Что касается места книги Бахтина в «большом времени» (пользуясь его же выражением), то это вопрос более сложный. Философское осмысление Достоевского и – соответственно и неизбежно – «проклятых вопросов» бытия имеет в новой русской мысли богатейшую традицию; почти вся она – от В. С. Соловьева, через Н. А. Бердяева, С. Н. Булгакова, С. Л. Франка, Л. И. Шестова, Вяч. И. Иванова, Л. П. Карсавина и вплоть до П. Бицилли, А. Бема, С. Гессена – может быть объединена под «крышей» религиозного экзистенциализма, то есть направления, к которому есть немало оснований причислить и Бахтина-мыслителя. Бахтин сам называл Вяч. Иванова, С. Аскольдова, Б. М. Энгельгардта в числе своих предшественников, скрупулезно выясняя сходства и различия их и собственной позиции. Значит ли это, что книга Бахтина – просто одно из звеньев «золотой цепи» и ее взрывная популярность связана с малой осведомленностью читателей к моменту ее второго рождения?

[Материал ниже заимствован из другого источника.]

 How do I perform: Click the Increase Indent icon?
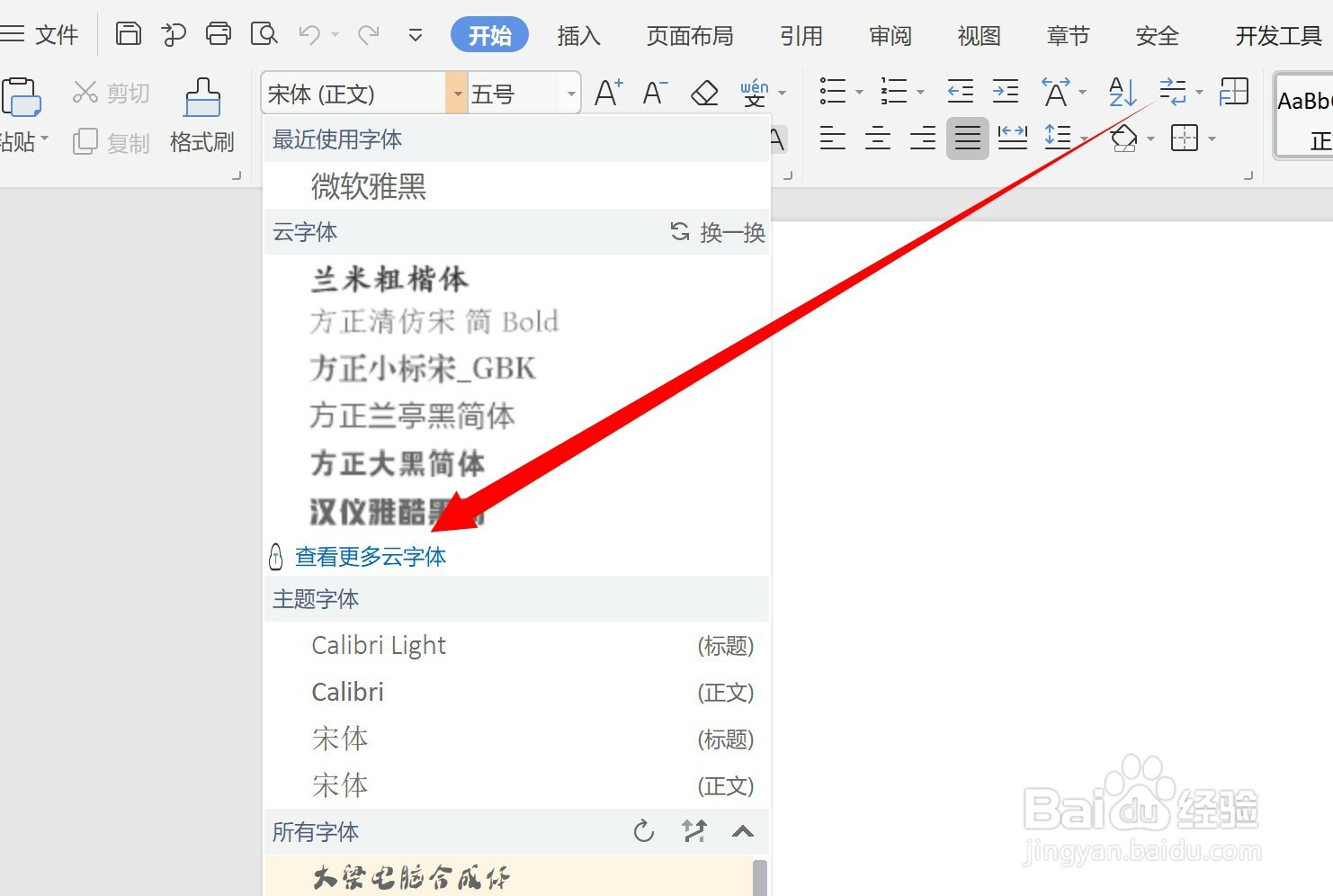tap(1006, 90)
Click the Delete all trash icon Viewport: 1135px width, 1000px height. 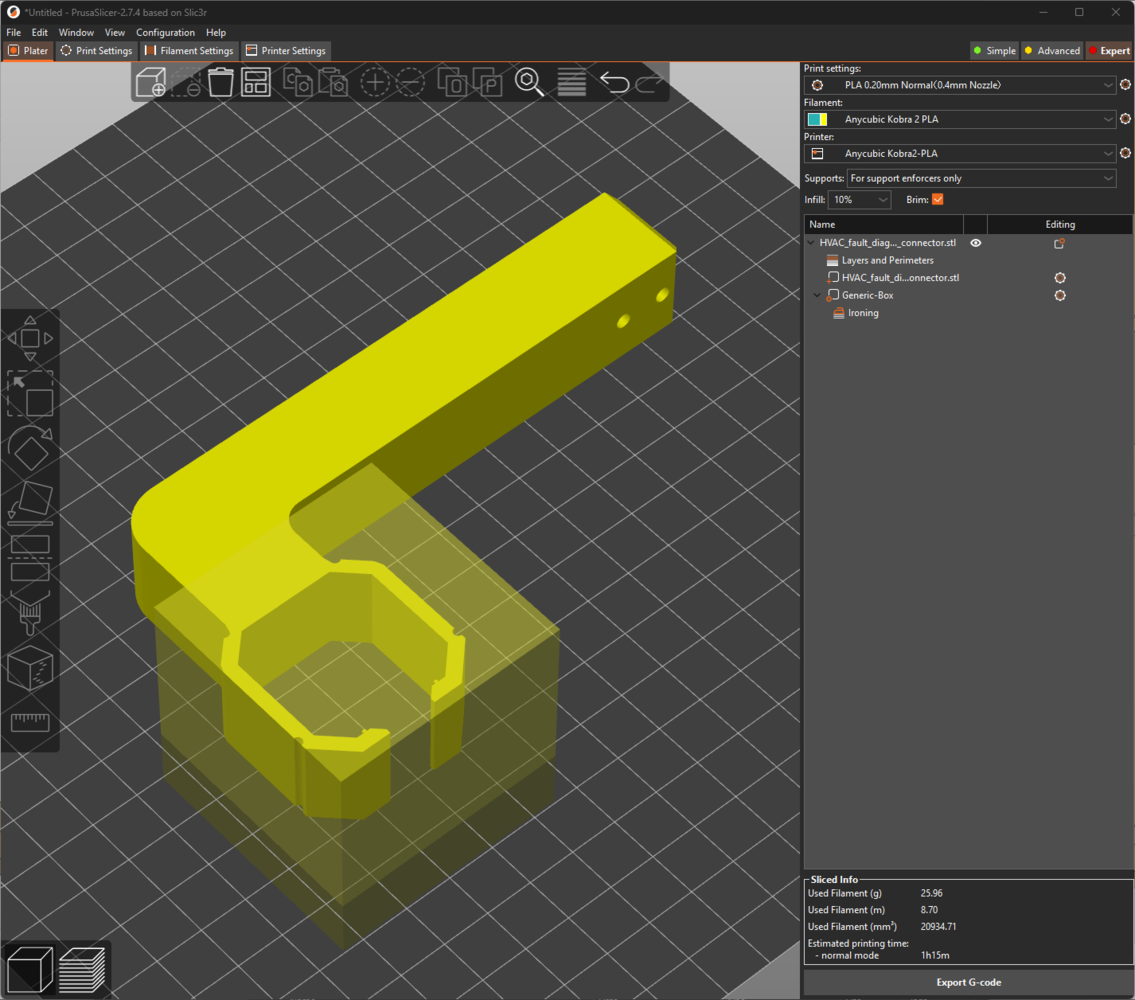221,82
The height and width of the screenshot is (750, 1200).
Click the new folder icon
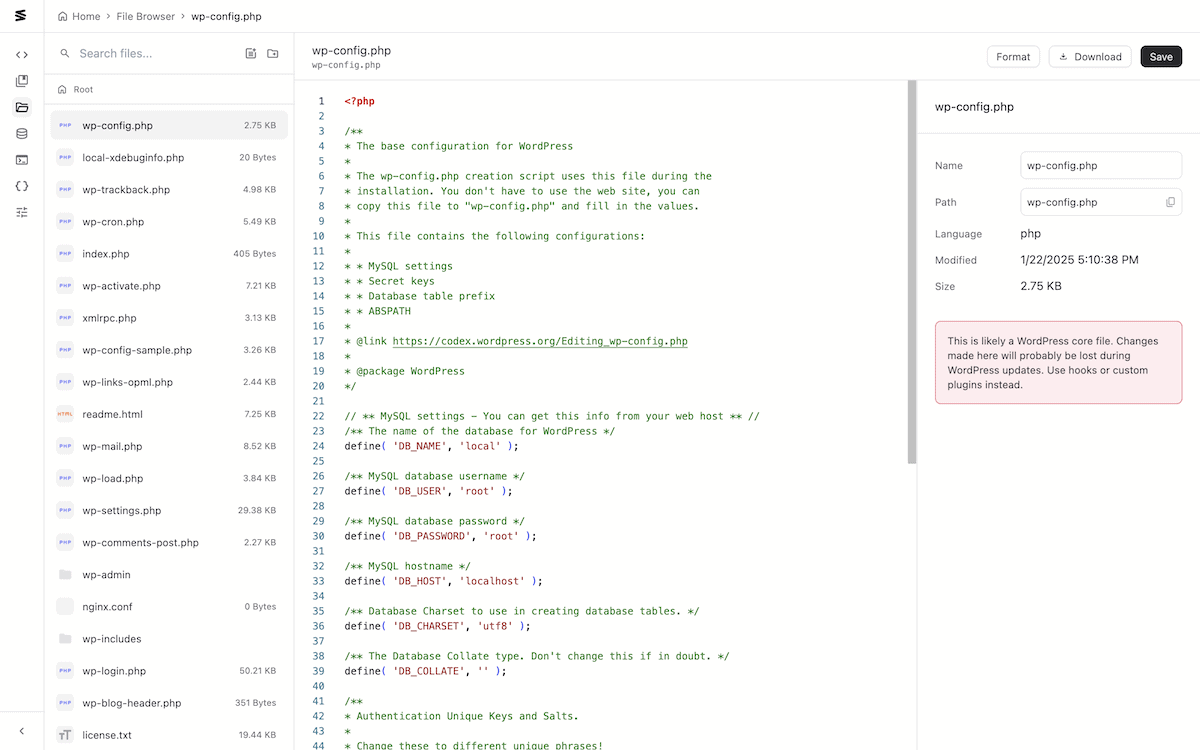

Все же я так не думаю.

Бахтину удалось соединить религиозно-философские идеи (впрямую почти не артикулированные, но подспудно, прикровенно питающие книгу) с «точным» литературоведением – не менее, хоть и по-своему, «точным», чем у опоязовцев, надменно противопоставлявшим собственную положительную науку мечтаниям Серебряного века. Если русские философы охотно опирали мысль на, как говорится, «идеи и образы» Достоевского, нередко декларируя при этом принципиальную непричастность к инструментарию литературной критики, то Бахтин благодаря своим концепциям персональной природы высказывания, внутренней диалогичности слова, следов мениппеи в памяти романного жанра и многому другому сделал христианский персонализм Достоевского текстуально установленным фактом. В отличие от старших коллег по философской «достоевиане» он шел индуктивным путем – от поэтики и текста, а не от общих представлений, не от модного в предреволюционные годы эссеистического импрессионизма. Результат был поразительно обогащающим; духовные материи оказались переведены в сферу наглядно показуемого. Я бы даже сказала, что «Проблемы поэтики Достоевского» – самая философичная из книг Бахтина, и это впечатление от нее не менялось по мере знакомства с его трудами по философской эстетике, философии языка и пр. Считается, что в литературоведческую нишу его, философа Божьей милостью, загнали идеологические утеснения; что ж, еще один пример того, как «тяжкий млат, дробя стекло…» Но полагаю, что, когда писался первый вариант книги, во всей европейской мысли на повестке дня уже стояла культурологическая конкретизация любого философского умозрения, и автор книги о Достоевском откликнулся на этот зов времени, а не просто нашел в обществе несвободы косвенный выход для своих заветных идей. (Не надо искать признаков эзопова языка там, где совершается самобытный творческий акт.)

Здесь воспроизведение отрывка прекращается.